= EXERCISE AIM =
Would you write out every record that follows exactly, with the pictures left out?

= RECORDS TO USE =
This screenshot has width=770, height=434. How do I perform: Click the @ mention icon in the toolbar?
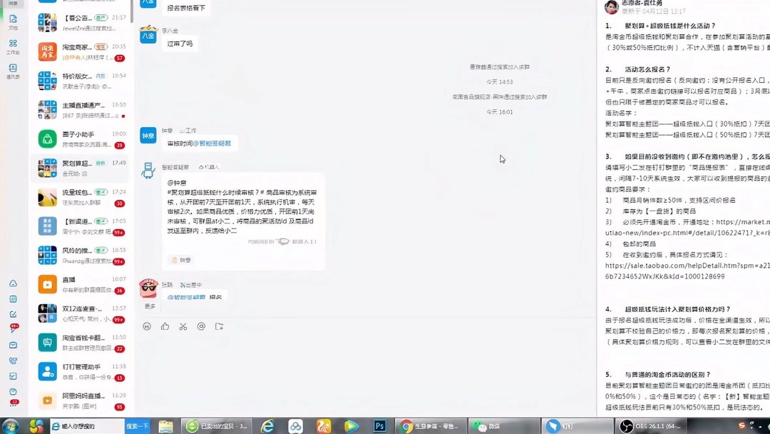pos(200,326)
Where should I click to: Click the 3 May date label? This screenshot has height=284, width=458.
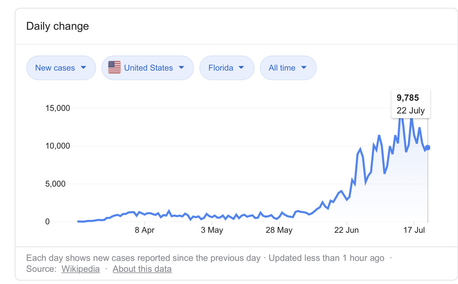[212, 230]
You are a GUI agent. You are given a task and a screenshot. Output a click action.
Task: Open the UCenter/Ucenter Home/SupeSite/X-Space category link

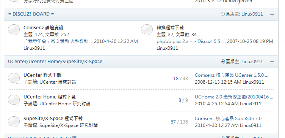point(55,62)
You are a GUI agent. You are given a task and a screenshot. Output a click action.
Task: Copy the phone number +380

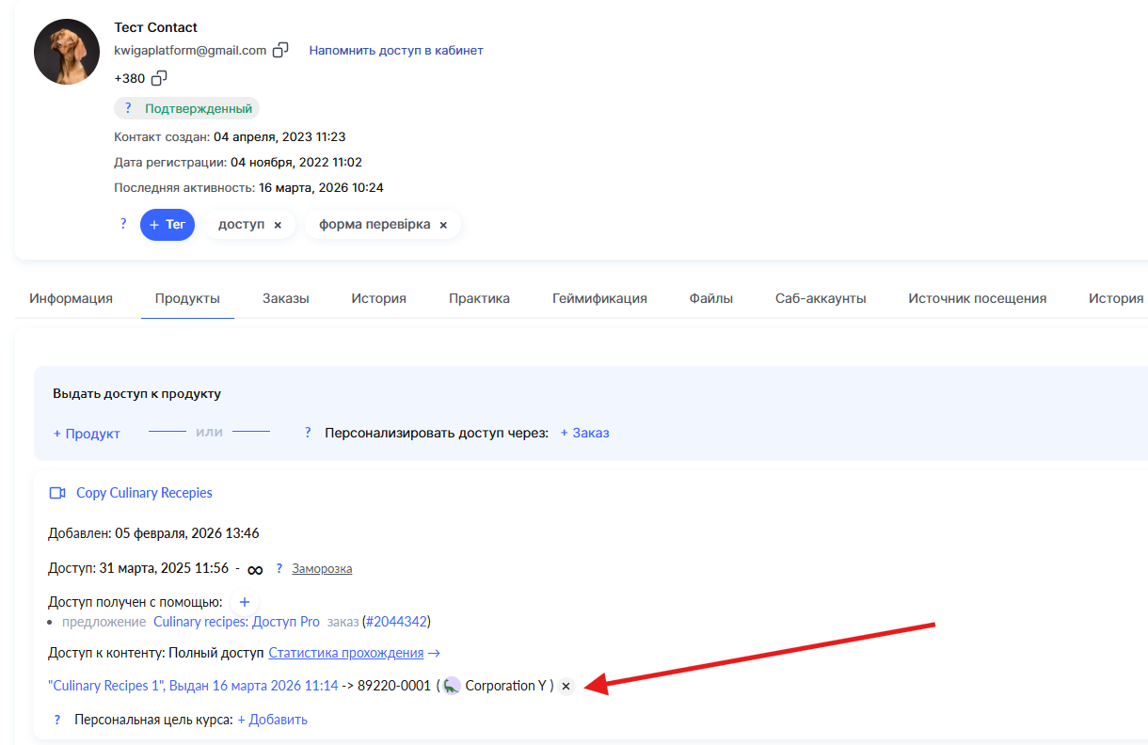click(x=160, y=78)
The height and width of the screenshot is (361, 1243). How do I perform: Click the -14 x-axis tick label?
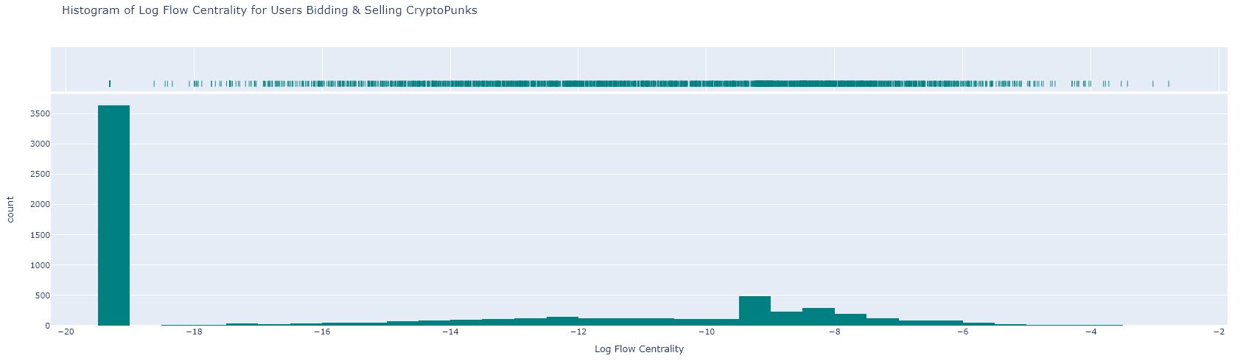coord(449,332)
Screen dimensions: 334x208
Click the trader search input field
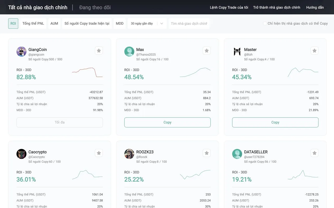[189, 24]
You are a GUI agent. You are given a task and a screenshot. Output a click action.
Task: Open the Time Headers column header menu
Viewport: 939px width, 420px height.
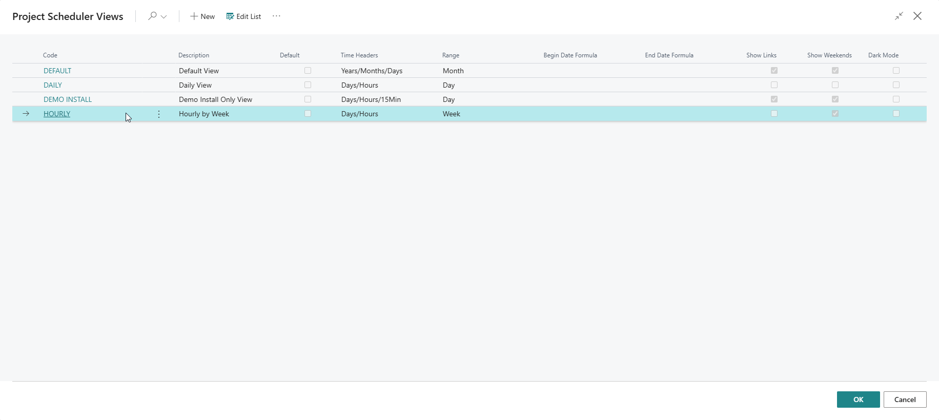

= RESPONSE TO THIS TASK =
This screenshot has width=770, height=434. How do I perform: Click the @ mention icon in the toolbar?
pos(200,326)
Where should I click to: Click the 3 May date label? This screenshot has height=284, width=458.
[212, 230]
You are a GUI agent. You are given a task and a screenshot. Output a click action.
Task: Open the UCenter/Ucenter Home/SupeSite/X-Space category link

point(55,62)
You are a GUI agent. You are given a task and a screenshot. Output a click action.
Task: Copy the phone number +380

click(x=160, y=78)
The height and width of the screenshot is (361, 1243). How do I perform: Click the -14 x-axis tick label?
coord(449,332)
Screen dimensions: 334x208
Click the trader search input field
[189, 24]
You are a GUI agent. You are given a task and a screenshot. Output a click action.
Task: Open the Time Headers column header menu
Viewport: 939px width, 420px height.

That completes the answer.